**WORK INSTRUCTIONS**
Look for the line with "Where should I" in the data below, then reproduce word for word that line and every line after it. Leave out all pictures and add nothing.

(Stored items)
□ □ □ □ □ □ □
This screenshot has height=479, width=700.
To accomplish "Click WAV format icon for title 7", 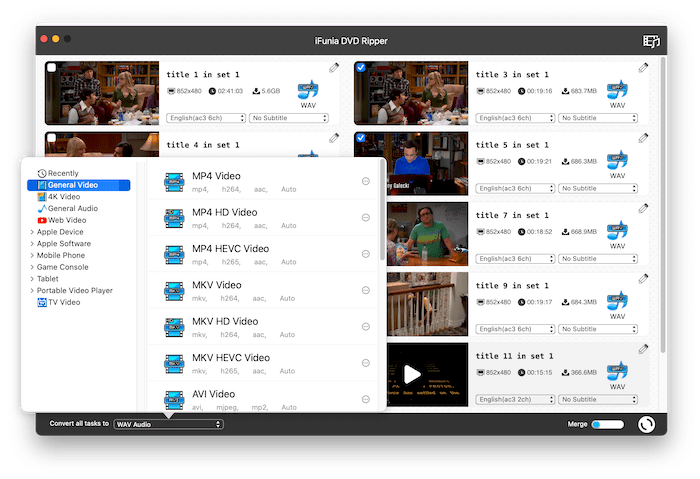I will click(618, 234).

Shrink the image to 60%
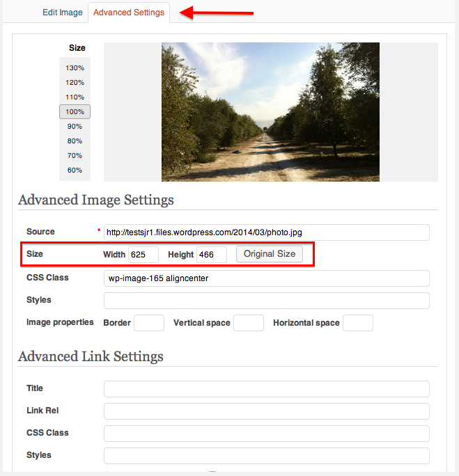point(75,170)
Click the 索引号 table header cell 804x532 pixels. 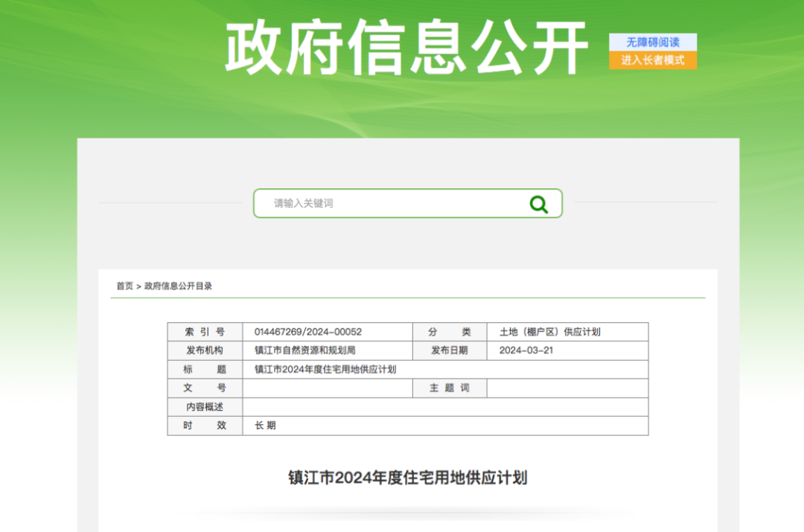click(204, 331)
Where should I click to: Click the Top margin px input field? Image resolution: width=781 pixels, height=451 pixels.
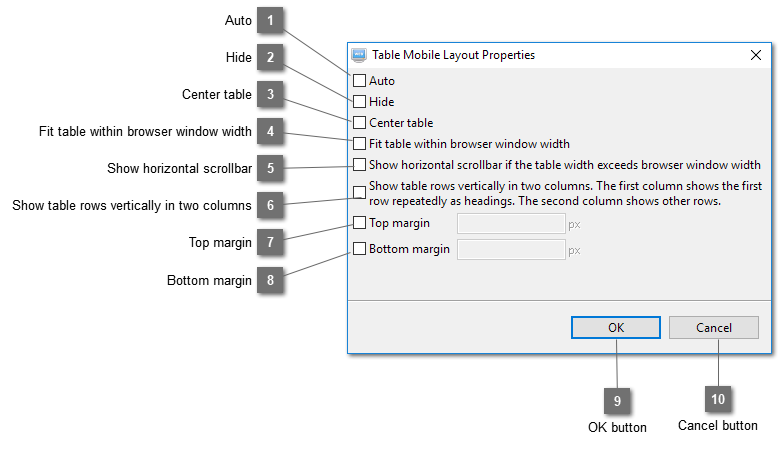511,224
□ □ □ □ □ □ □
**THE COMPLETED TASK**
Where should I click to: Click the Top margin px input field? Image resolution: width=781 pixels, height=451 pixels.
511,224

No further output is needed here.